(Collected data)
- - - - -

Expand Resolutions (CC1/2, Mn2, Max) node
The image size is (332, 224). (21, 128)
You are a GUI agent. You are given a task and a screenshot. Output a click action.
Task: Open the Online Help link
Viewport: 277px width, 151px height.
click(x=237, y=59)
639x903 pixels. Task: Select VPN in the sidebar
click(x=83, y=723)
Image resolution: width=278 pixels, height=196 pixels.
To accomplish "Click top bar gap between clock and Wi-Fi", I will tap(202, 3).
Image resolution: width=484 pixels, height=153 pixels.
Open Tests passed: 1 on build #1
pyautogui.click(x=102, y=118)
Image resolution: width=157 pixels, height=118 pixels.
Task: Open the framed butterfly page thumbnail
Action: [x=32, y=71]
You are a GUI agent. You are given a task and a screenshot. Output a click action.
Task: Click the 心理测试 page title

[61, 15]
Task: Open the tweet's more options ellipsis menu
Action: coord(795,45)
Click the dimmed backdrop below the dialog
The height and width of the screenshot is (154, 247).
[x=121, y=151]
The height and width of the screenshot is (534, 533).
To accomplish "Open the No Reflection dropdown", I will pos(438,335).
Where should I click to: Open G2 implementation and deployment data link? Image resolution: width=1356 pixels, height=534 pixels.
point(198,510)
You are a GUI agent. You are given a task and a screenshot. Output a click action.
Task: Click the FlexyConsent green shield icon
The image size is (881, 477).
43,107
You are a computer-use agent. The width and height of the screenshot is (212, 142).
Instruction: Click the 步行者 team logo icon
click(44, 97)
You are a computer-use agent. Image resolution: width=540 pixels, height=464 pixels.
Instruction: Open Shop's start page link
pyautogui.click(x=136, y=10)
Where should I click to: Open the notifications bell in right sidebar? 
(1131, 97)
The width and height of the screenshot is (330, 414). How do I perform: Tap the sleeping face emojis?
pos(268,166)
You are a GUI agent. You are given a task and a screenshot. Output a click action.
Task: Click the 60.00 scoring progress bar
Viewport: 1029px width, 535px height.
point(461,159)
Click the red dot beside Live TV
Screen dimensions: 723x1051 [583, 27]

- - - - -

WHAT THIS TASK INVOLVES: In full and without alteration, write out each record.

EXERCISE SOLUTION:
Expand Resolutions (CC1/2, Mn2, Max) node
The image size is (332, 224). (21, 128)
You are a GUI agent. You are given a task and a screenshot. Output a click action.
Task: Open the Online Help link
Viewport: 277px width, 151px height.
click(x=237, y=59)
639x903 pixels. Task: Select VPN in the sidebar
click(x=83, y=723)
Image resolution: width=278 pixels, height=196 pixels.
To accomplish "Click top bar gap between clock and Wi-Fi", I will tap(202, 3).
Image resolution: width=484 pixels, height=153 pixels.
Open Tests passed: 1 on build #1
pyautogui.click(x=102, y=118)
Image resolution: width=157 pixels, height=118 pixels.
Task: Open the framed butterfly page thumbnail
Action: [x=32, y=71]
You are a GUI agent. You are given a task and a screenshot. Output a click action.
Task: Click the 心理测试 page title

[61, 15]
Task: Open the tweet's more options ellipsis menu
Action: coord(795,45)
Click the dimmed backdrop below the dialog
The height and width of the screenshot is (154, 247).
[x=121, y=151]
The height and width of the screenshot is (534, 533).
To accomplish "Open the No Reflection dropdown", I will pos(438,335).
Where should I click to: Open G2 implementation and deployment data link? Image resolution: width=1356 pixels, height=534 pixels.
point(198,510)
You are a GUI agent. You are given a task and a screenshot. Output a click action.
Task: Click the FlexyConsent green shield icon
The image size is (881, 477).
43,107
You are a computer-use agent. The width and height of the screenshot is (212, 142).
Instruction: Click the 步行者 team logo icon
click(44, 97)
You are a computer-use agent. Image resolution: width=540 pixels, height=464 pixels.
Instruction: Open Shop's start page link
pyautogui.click(x=136, y=10)
Where should I click to: Open the notifications bell in right sidebar? 
(1131, 97)
The width and height of the screenshot is (330, 414). How do I perform: Tap the sleeping face emojis?
pos(268,166)
You are a GUI agent. You are given a task and a screenshot. Output a click action.
Task: Click the 60.00 scoring progress bar
Viewport: 1029px width, 535px height.
point(461,159)
Click the red dot beside Live TV
Screen dimensions: 723x1051 [583, 27]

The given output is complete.